This is a draft document that was built and uploaded automatically. It may document beta software and be incomplete or even incorrect. Use this document at your own risk.
This feature is offered as a "tech preview".
We release this as a tech-preview in order to get early feedback from our customers. Tech previews are largely untested, unsupported, and thus not ready for production use.
That said, we strongly believe this technology is useful at this stage in order to make the right improvements based on your feedback. A fully supported, production-ready release is planned for a later point in time.
Graphics Processing Units (GPUs) provide a powerful way to run compute-intensive workloads such as machine learning pipelines. SUSE’s CaaS Platform supports scheduling GPU-dependent workloads on NVIDIA GPUs as a technical preview. This section illustrates how to prepare your host machine to expose GPU devices to your containers, and how to configure Kubernetes to schedule GPU-dependent workloads.

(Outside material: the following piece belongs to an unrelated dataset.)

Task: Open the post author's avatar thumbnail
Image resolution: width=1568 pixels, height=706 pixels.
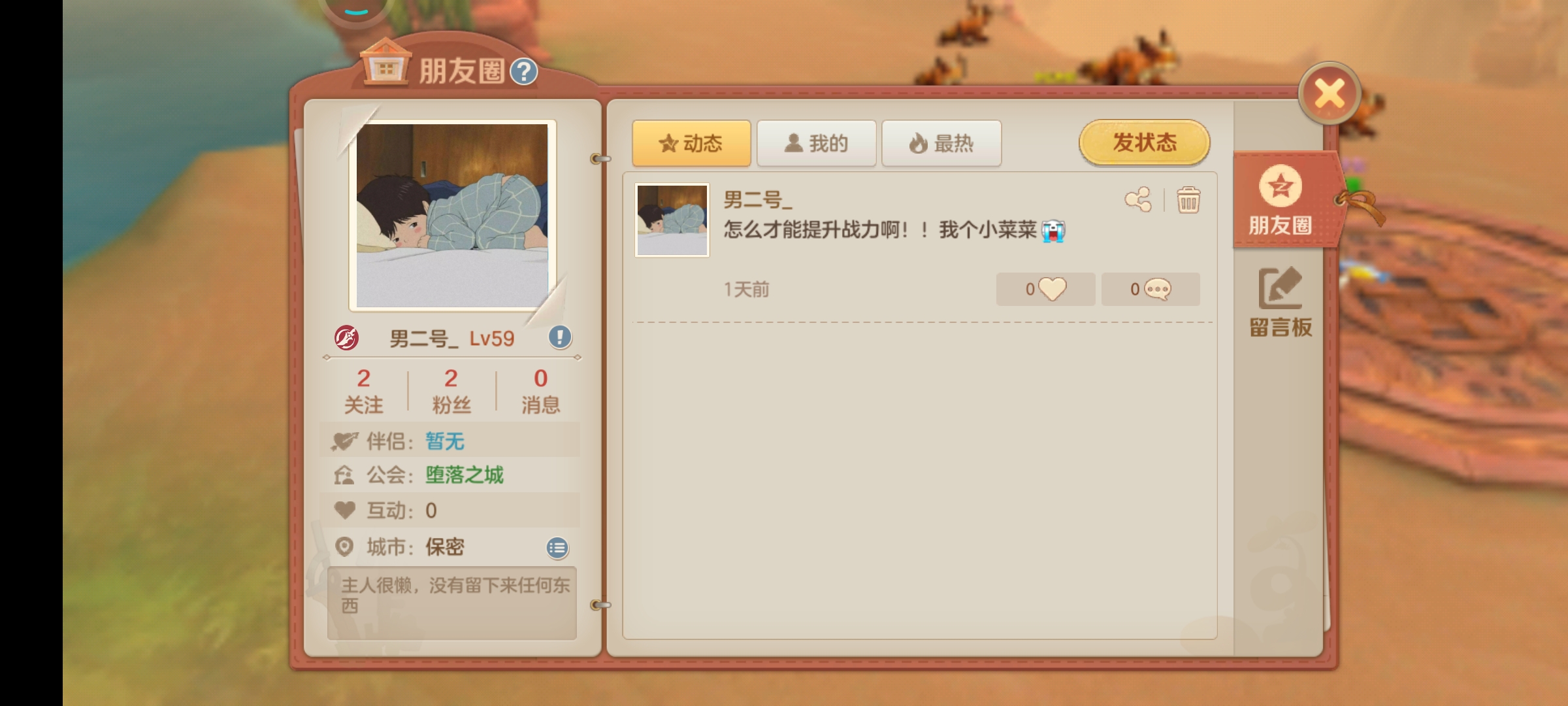Action: [672, 220]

Not every worker node in the cluster need have a GPU device present. On the nodes that do have one or more NVIDIA GPUs, install the drivers from NVIDIA’s repository.
# zypper addrepo --refresh https://download.nvidia.com/suse/sle15sp2/ nvidia
# zypper refresh
# zypper install nvidia-glG05 nvidia-computeG05For most modern NVIDIA GPUs, the G05 driver will support your device. Check NVIDIA’s documentation for your GPU device model.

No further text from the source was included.